CRM
CRM copied to clipboard
ChurchCRM
SQL Injection vulnerability in ChurchCRM 4.4.5 via /churchcrm/WhyCameEditor.php
SQL Injection vulnerability in ChurchCRM 4.4.5 via /churchcrm/WhyCameEditor.php.
Step to exploit:
-
Login as admin.
-
Redirect to profile page and click on
Edit "Why Came" Notes.
-
Submit "Why Came" notes and capture request in Burp Suite.
-
Save request to churchcrm.txt file and run sqlmap for injecting the PersonID parameter:
sqlmap -r churchcrm.txt -p PersonID
Isn't admin allowed to make arbitrary SQL queries using QuerySQL.php?
Isn't admin allowed to make arbitrary SQL queries using QuerySQL.php?
Correct. However, we should be sanitising input appropriately on forms etc. Personally, I'm not a huge fan of the QuerySQL.php but it has made some support cases a lot easier - especially when not all admins are comfortable with phpMyAdmin or CLI MySQL tools.
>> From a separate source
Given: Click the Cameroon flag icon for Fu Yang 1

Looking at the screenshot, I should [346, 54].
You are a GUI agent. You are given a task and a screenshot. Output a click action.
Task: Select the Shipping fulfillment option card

@tuando243 - thanks for the report. I've categorised it as a security bug, but as it requires authenticated access it has limited risk to most setups (except our demo system!).
This issue is stale because it has been open 30 days with no activity. Remove stale label or comment or this will be closed in 5 days.
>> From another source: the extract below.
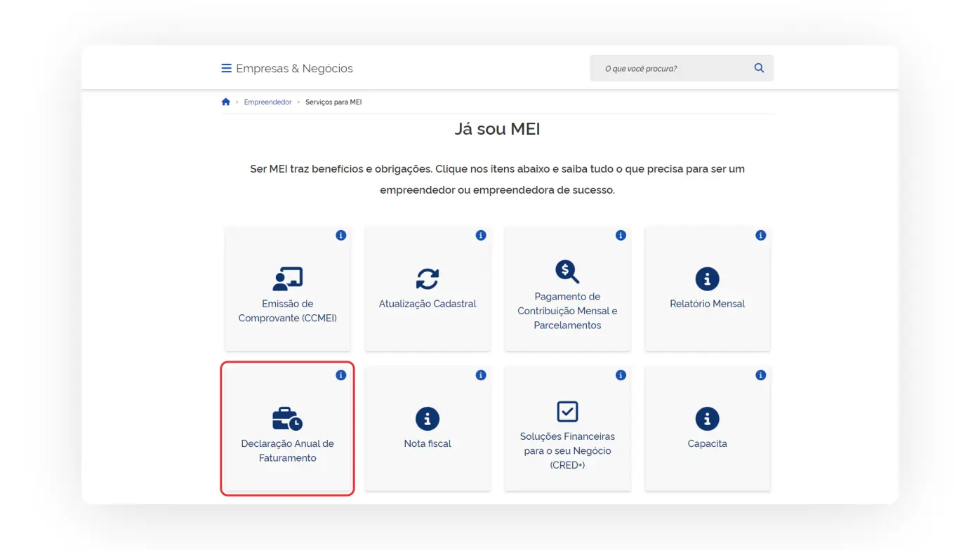Click the info badge on Capacita card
![github-actions[bot] avatar](https://avatars.githubusercontent.com/in/15368?v=4 "Published by a pub.dev verified publisher"){kind=small}
This issue is stale because it has been open 30 days with no activity. Remove stale label or comment or this will be closed in 5 days.
This issue is stale because it has been open 30 days with no activity. Remove stale label or comment or this will be closed in 5 days.
This issue is stale because it has been open 30 days with no activity. Remove stale label or comment or this will be closed in 5 days.
This issue was closed because it has been stalled for 15 days with no activity.